Basic trainers VS smart trainers

I’m shopping around for a trainer.  I see that if you have a basic trainer you can use a power meter or a speed sensor.  How does it work if you use a speed sensor such as the Wahoo Blue?  Does the software assume you’re using a certain resistance level on the lever and go by “the honor system” that you are indeed using that level?

I’m leaning towards getting a TACX Vortex but all options are on the table at this point.  What stopped me from getting it before was the absurd cost of getting the Smart Upgrade for it.

I just set up the blue SC last night and works fine.  The question you have about the resistance setting on the mag trainer is one I am curious about also.  I put it in the middle and was able to pace a few people but I was getting smoked…which is fine…I’m not really a cyclist.  I’ll keep looking but I think I may just open a support ticket and see what they recommend.  I have an older cycle ops mag trainer with I think 6 resistance settings.

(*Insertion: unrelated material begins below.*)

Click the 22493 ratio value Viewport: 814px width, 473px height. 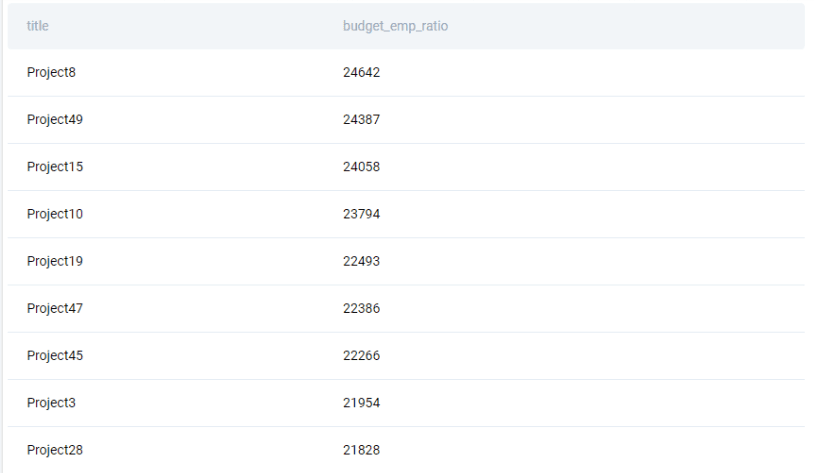click(x=361, y=261)
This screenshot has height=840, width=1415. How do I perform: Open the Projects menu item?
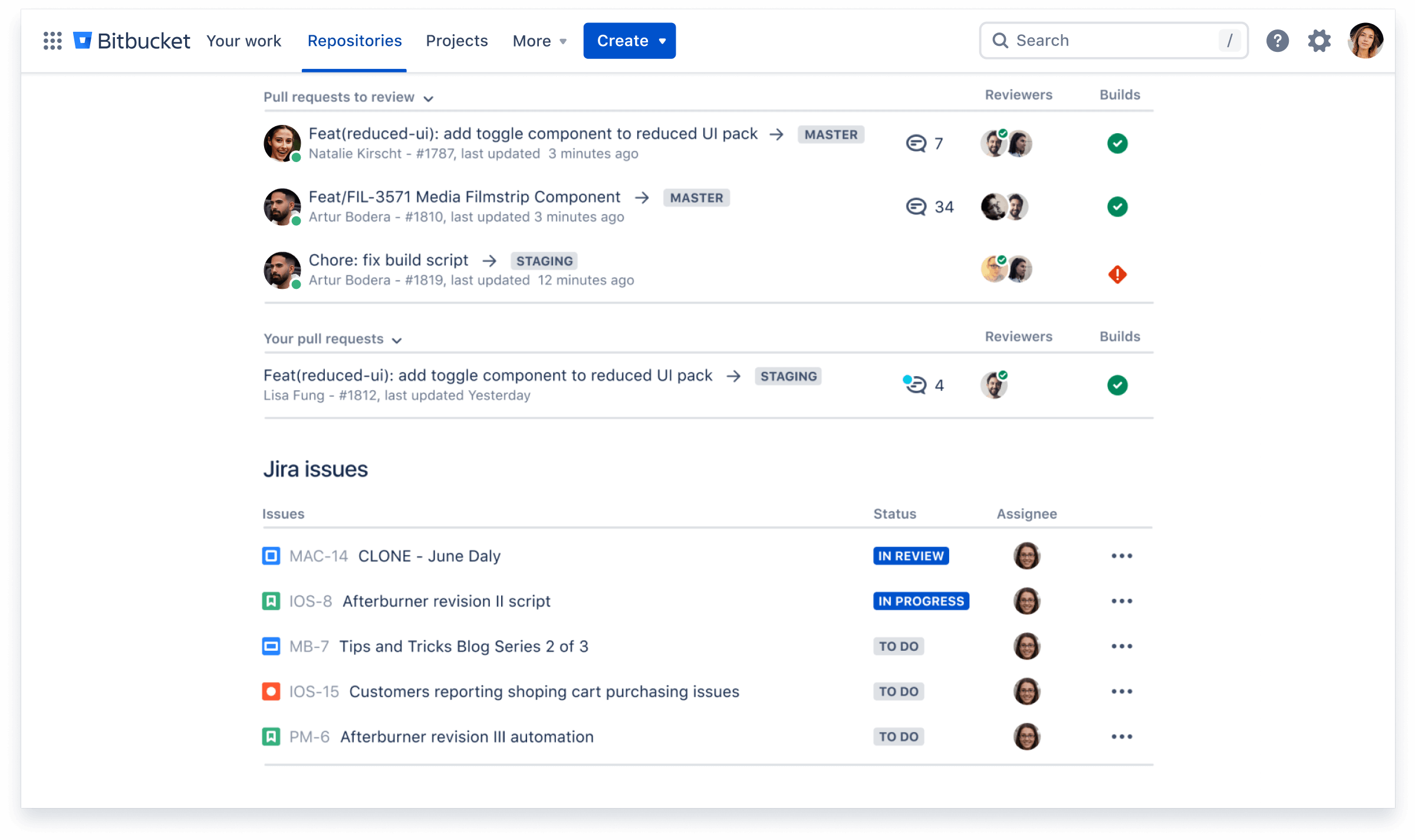point(457,40)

I’m just wondering about somebody riding 53x11 at resistance 1 up a “hill” :slight_smile:

Smart upgrade? I’m not sure what that is, but if you mean the firmware upgrade you don’t necessarily need to buy anything for that. 

You do need an iOS device to download the Tacx app that enables you to upgrade the firmware, but you can just borrow on I expect. I borrowed an iPad from work, but maybe you know someone with an iPhone. Get them round, give them a beer to say thanks, and use their phone for 5 minutes. =)

By the way, if you’re in the UK you can get a good price on the Tacx Vortex by buying in Euros. I bought mine from, and it saved me about £50 vs. buying from or Wiggle.

The smart upgrade kit is required to use the Tacx software and also comes with an ant+ dongle and handlebar controller. It isn’t necessary if you don’t want to use their software programs. If you only want to use the vortex with zwift then as Daren says you just need to do a software upgrade to get the trainer to talk to zwift

Yeah sorry, should have clarified… I was reluctant to buy the Vortex before I heard of Zwift because of the extra cost of the smart upgrade kit.  Zwift has made the decision easier.

The software upgrade adds FE-C ANT+ capabilities to the trainer - which is a ‘reasonably’ open protocol to control the resistance unit of the trainer.


It’s not just TACX’s expensive simulation software and Zwift this opens up - but there are also other simulation and trainer software that can be used (seems rude to mention them here). And also it allow some bike computers to control resistance too - such as the new Garmin 520. 


With those and no-doubt other controllers and features coming up, I think if you can afford to get an FE-C ANT+ enabled trainer, then you should go for it.